Si on laisse de côté le plus farfelu, comme “licencier […] tous les scientifiques spécialisés dans la nutrition” travaillant pour l’Etat fédéral, il faut lui reconnaître quelques propositions intéressantes. Kennedy a par exemple proposé de s’aligner sur certaines normes européennes bien plus précautionneuses, notamment en matière d’additifs ou d’ingrédients potentiellement néfastes. Il voudrait faire en sorte que l’aide alimentaire ne puisse pas permettre d’acheter des sodas ou de la junk food et bannir la nourriture transformée des cantines. Une précaution souhaitable, selon les scientifiques : les transformations abîment les nutriments, et accentuent l’absorption du sucre ou du gras, présents en masse dans ce type de nourriture.
Kennedy a aussi promis de faire payer aux industriels de la malbouffe les coûts de l’obésité et du diabète, dont les soins sont particulièrement onéreux. Contrairement à la France par exemple, les Etats-Unis ne taxent que très peu les produits très sucrés.
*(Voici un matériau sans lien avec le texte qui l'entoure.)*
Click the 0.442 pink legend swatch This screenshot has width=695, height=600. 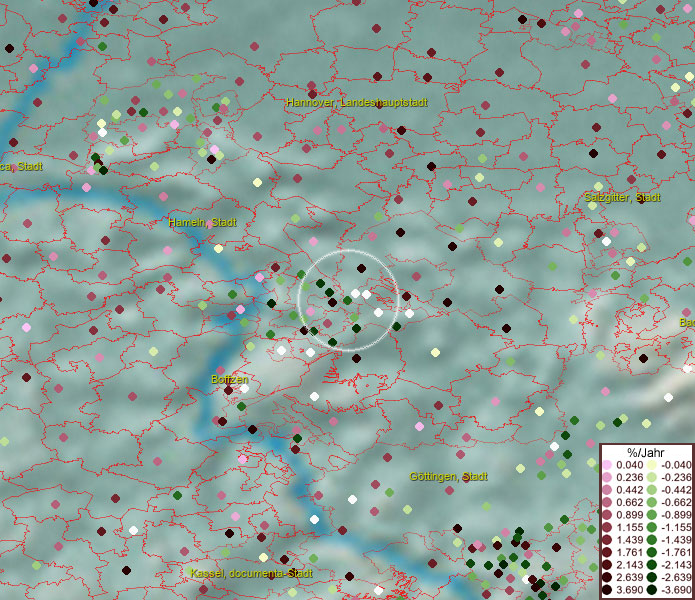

Or plusieurs expérimentations locales semblent montrer qu’en plus de permettre de récupérer de l’argent, de telles mesures pourraient avoir un effet dissuasif pour le consommateur. A Seattle par exemple, où le dispositif a été mis en place, la consommation de soda a baissé de 22 %. Pourtant pourfendeur de l’OMS à bien des égards, le voilà cette fois-ci aligné sur ses recommandations… Il n’est toutefois pas certain que cela suffise à contrebalancer les effets désastreux du reste de son programme.